Покончив с разъяснением политического момента, Гейдрих немедленно перешел к делу.
— Господа, я буду вызывать в кабинет командиров групп и вручать им списки с подлежащими аресту или иному обращению лицами. Если напротив фамилии указан адрес, куда его надлежит доставить, доставите его по этому адресу. Моабит, Плетцензее — это должно быть понятно, сдаете арестованных начальнику тюрьмы; ПА — внутренняя тюрьма гестапо, ЛФ — казармы лейбштандарта в Лихтерфельде. Если такой пометки нет, то… решаете вопрос с предателями на месте. Если есть возможность, то имитируете самоубийство, если такой возможности нет, то действуете по обстоятельствам. Выполнение каждого пункта списка завершать телефонным докладом лично мне. Итак, начнем!
Когда дошла очередь до Вахмана, Гейдрих с недоумением пролистал находившиеся в его руках листки бумаги, нахмурился, затем вспомнил и сказал:
— Ах, да… Они все еще у моего адъютанта. Список заберете у адъютанта в приемной! Кстати, почему вы в штатском? Впрочем, так даже лучше для дела. Хайль Гитлер!
Вахман забрал у измученного нервами и бессонной ночью адъютанта список с пометкой вверху листка «унтерштурмфюрер Вахман» и с приданными ему десятью эсэсовцами из лейбштандарта направился по адресам. В списке было всего три фамилии и одна из них показалась Вахману очень знакомой: Мур, Герман Мур. Неужели тот самый?! Нет, зачем ему было переезжать из Мюнхена в Берлин? Перед фамилией звание: СА-штандартенфюрер. Возможно, что он попал сюда по указанию кого-нибудь из руководства штурмовиков, чтобы «навести порядок». Да, учитель Герман Мур всегда умел наводить порядок: для бывшего капитана рейхсвера это было привычным делом!
Вахман внезапно ощутил прилив радостного ожидания: с таким чувством он просыпался в сочельник, если в течение года прилежно выполнял все требования бабушки и мог рассчитывать на долгожданный рождественский подарок.

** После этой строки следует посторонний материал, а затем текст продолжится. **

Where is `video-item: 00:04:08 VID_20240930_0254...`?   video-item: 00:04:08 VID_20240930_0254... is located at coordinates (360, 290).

Вахман уселся в грузовик рядом с водителем и сказал:
— Курфюрстендамм, пятнадцать.
Проезжая мимо Тиргартена, Вахман увидел, что район оцеплен эсэсовцами и полицейскими. Охота за предателями была в разгаре.
В ближайшей кондитерской Вахман купил коробку с пирожными, а в винной лавке — бутылку дорогого французского коньяка. Выпрыгнув из кабины грузовика, он приказал эсэсовцам взять под круговое наблюдение дом.
— Вы его узнаете легко: одноногий инвалид на протезе лет сорока пяти-пятидесяти. В любом случае через пятнадцать минут поднимитесь и войдете в квартиру. Вначале звоните, если в течение пяти минут не откроют, то ломайте дверь. И имейте в виду: он наверняка вооружен.
Вахман поднялся на третий этаж, держа в руке коробку с конфетами и под мышкой — бутылку коньяка. Прочитав на латунной табличке «Господин Герман Мур», Вахман улыбнулся и нажал на кнопку звонка. Выждав минуты две, он позвонил снова, с беспокойством подумав: «Неужели его нет дома?»
Но нет: щелкнул замок и дверь приоткрылась, удерживаемая прочной стальной цепочкой.
— Что вам надо?
Вахман сразу узнал этот голос: он никогда бы его не забыл. Сколько раз этот голос так же недовольно произносил: «Вы снова не знаете урока, Вахман! Дрянной мальчишка!»
— Это Вилли Вахман, господин Мур! Вы помните меня? Вы были моим учителем.
— Какого черта тебе надо, Вахман?
— Господин учитель, ваш суровый урок пошел мне впрок: я взялся за ум, поступил на государственную службу и теперь меня перевели в Берлин. Я узнал ваш адрес и явился выразить вам благодарность за все… отдать должное, так сказать!
Мур углядел через щель бутылку коньяка, и она явилась решающим аргументом. Загремела цепочка, и через несколько секунд дверь распахнулась.
Мур стоял в бриджах на подтяжках и нижней рубахе. Протеза не было: штанина была пришпилена к бедру английской булавкой, а сам Мур опирался на костыль. Очевидно, не столько слова Вахмана, сколько вид коньячной бутылки подвиг его впустить гостя: Мур явно был с жестокого похмелья.
— Заходи, Бахман.
— Вахман, господин учитель.
— Э-э… какая разница?! Я всегда рад видеть своих учеников!